Tiny droplets condense on the netting and dribble down into pipes that carry the water into containers where it can be used to irrigate crops or even as drinking water. Each net can capture between 200-400 litres of fresh water every day, providing a new source of water for communities that have had no easy access to regular supplies.

Abel Cruz has founded an organisation to help supply water to desert communities in South America called ‘Peruanos Sin Agua’ (‘Peruvians without Water’). This has helped to install more than 2,000 of these fog catching nets providing fresh water access to 60,000 people in eight rural communities across Peru as well as in Bolivia, Colombia and Mexico.

This has enabled greening drought areas for agriculture: raising chickens, cultivating figs, grapevines and olives. In the provinces of Cusco, Tacna, Arequipa, the water is for human consumption. In areas where there is little air pollution, the water from fog catchers is pure – but in more urban areas the water must be treated before drinking. (lossingua.org)

Elsewhere in Chile, architects Alberto Fernandez and Susana Ortega have designed angular kite-like structures as well as huge, spiral-shaped fog harvesting towers that aim to create a large surface area to collect water from as high as possible in the fog. A another project in Chile, called “Proyecto Niebla”, uses 3D structures to enable the collection of fog regardless of the wind direction.

Can bio mimicry be used to harvest water? Biologist Miguel Galvez of Brighton, Massachusetts was inspired by the body of the Namib Desert darkling beetle (Coleoptera, Tenebrionidae) which hydrates itself by using a patchwork of water-attracting and water-repelling regions on its shell to capture and drink water droplets from the air.

In 2011, Galvez and Deckard Sorensen started up NBD (Namib Beetle Design) Technologies in Boston to make devices that could collect water from humidity in the air, an idea often described as a kind of “self-filling water bottle.”

Realising that there was a much more promising market in the industrial sector, NBD began to work with big companies that might want to use its technology to improve their products—anticorrosive paints, waterproofed electronics, and machines that handle a lot of water.

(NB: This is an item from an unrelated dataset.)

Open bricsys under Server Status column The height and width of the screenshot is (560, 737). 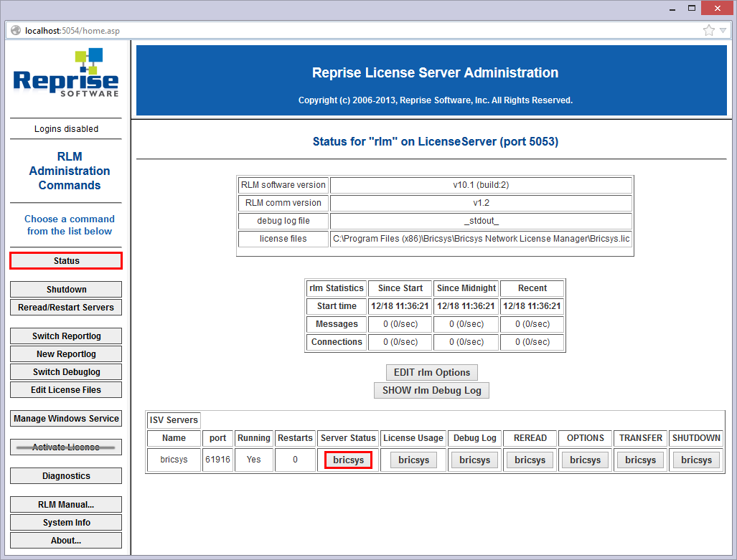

NBD obtained a federal grant to explore whether its specialized coatings can improve the performance of steam condensers, which are used by electric power plants and desalinization facilities to convert steam into liquid water.

NBD became the global leader in surface modifying coatings and additives for advanced liquid wettability. For large-scale water harvesting NBD obtained a second federal grant to determine whether it can improve the performance of “fog nets,” a water-collecting wire mesh that pulls condensation from the air and collects it as liquid water.

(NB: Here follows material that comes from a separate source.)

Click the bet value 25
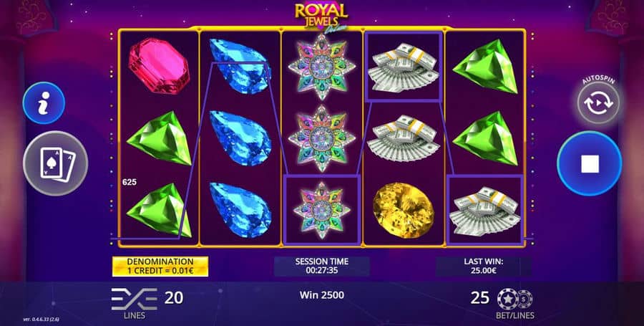644x326 pixels. click(x=479, y=297)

With an increased R&D team, NBD has produced a new kind of nanotechnology polymer, which can be manipulated to make it either hydrophobic or hydrophilic depending on the needs of a potential customer.

In 2017, NBD Nano introduced the first in its line of RepelShell products, an injection-grade additive that makes plastic surfaces highly repellent to water, dirt, mud, and ice. Immediate applications for NBD’s patented RepelShell for plastics include mud- and water-resistant athletic footwear, anti-stain electronics, self-cleaning non-woven fibers, and anti-stain textiles.